Terça-feira
A construção civil sempre foi tida como um bom referencial da actividade económica e do desenvolvimento de um país. No entanto, o mundo da construção de hoje já não é o de há cinquenta anos. Apesar da construção que se faz em Portugal ainda assentar em grande parte em métodos tradicionais desactualizados em relação à realidade internacional, a inserção de materiais e maquinaria de origem estrangeira (com crescente presença da produção vinda de Espanha e outros países europeus) vai transformando de uma forma invisível ao senso comum o papel da construção enquanto factor de produção de riqueza.
Quando uma actividade económica aplica materiais oriundos da produção industrial nacional está a canalizar riqueza para dentro do seu próprio sistema económico. Mas quando essa actividade aplica uma grande percentagem dos custos em materiais e maquinaria de origem estrangeira, está a transformar aquilo que aparentemente pode ser um investimento nacional, num consumo externo. Este facto é tanto mais verdadeiro à medida que as mais importantes empresas portuguesas da construção vão sendo agregadas a grupos económicos internacionais, que se tornam os verdadeiros detentores das grandes empreitadas públicas do país.

▶ **Secção de dados**:
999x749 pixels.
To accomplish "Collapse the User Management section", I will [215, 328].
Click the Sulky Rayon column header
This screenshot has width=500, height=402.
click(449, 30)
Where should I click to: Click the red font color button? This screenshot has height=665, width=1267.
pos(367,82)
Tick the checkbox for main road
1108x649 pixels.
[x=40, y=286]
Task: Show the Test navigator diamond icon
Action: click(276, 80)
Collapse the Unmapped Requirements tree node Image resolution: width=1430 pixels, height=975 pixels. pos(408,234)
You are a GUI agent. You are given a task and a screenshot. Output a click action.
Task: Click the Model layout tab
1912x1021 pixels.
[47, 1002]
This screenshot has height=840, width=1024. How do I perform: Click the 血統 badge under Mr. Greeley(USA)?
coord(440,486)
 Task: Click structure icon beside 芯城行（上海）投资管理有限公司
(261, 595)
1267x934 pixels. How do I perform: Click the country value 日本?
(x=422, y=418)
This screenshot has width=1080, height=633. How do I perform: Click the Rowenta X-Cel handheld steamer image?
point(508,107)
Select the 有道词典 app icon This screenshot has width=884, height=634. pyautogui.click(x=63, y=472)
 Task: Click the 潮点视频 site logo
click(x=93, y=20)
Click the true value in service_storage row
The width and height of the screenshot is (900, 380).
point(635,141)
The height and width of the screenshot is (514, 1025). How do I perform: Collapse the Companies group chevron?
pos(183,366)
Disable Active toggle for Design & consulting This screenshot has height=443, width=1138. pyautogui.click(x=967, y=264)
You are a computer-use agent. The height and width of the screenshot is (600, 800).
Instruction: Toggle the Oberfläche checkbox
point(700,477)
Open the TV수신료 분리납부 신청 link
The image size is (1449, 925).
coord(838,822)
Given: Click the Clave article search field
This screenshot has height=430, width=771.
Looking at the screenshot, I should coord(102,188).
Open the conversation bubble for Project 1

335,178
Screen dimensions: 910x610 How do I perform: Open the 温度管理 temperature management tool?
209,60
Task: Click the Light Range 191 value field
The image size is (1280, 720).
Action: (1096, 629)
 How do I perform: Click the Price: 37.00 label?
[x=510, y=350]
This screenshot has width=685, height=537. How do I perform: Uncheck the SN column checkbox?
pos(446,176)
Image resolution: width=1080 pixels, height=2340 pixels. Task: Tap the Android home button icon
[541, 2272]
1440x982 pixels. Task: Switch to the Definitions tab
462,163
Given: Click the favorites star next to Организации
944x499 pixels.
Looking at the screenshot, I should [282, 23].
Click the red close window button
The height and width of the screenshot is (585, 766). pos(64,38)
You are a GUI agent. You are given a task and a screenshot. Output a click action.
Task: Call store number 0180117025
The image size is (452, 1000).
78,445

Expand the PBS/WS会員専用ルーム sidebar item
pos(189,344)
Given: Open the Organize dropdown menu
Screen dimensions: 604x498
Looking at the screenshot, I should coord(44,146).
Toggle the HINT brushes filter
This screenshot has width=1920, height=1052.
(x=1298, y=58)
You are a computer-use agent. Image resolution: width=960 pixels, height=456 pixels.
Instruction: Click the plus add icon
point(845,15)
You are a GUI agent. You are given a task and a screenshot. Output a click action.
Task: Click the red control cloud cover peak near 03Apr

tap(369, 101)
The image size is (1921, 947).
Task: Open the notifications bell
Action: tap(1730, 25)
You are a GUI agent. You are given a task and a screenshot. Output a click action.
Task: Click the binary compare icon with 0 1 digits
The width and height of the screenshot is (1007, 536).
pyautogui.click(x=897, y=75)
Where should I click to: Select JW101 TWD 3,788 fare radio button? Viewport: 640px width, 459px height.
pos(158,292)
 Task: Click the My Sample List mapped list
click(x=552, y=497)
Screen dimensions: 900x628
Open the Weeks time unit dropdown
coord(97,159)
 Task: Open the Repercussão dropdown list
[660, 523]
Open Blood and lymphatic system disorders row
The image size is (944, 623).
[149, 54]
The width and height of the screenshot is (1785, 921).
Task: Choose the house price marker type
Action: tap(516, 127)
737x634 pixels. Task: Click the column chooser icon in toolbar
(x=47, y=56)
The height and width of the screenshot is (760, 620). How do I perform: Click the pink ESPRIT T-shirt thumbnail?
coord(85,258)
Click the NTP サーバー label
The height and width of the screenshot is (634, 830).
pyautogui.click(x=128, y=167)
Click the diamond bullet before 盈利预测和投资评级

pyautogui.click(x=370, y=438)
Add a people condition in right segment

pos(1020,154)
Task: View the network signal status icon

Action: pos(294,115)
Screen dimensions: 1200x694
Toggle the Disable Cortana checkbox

▶ **Enunciado**:
Devolve sem qualquer alteração o trecho do texto sobre a construção civil desde "Quando uma actividade" até "públicas do país.".

▶ **Resposta escrita**:
Quando uma actividade económica aplica materiais oriundos da produção industrial nacional está a canalizar riqueza para dentro do seu próprio sistema económico. Mas quando essa actividade aplica uma grande percentagem dos custos em materiais e maquinaria de origem estrangeira, está a transformar aquilo que aparentemente pode ser um investimento nacional, num consumo externo. Este facto é tanto mais verdadeiro à medida que as mais importantes empresas portuguesas da construção vão sendo agregadas a grupos económicos internacionais, que se tornam os verdadeiros detentores das grandes empreitadas públicas do país.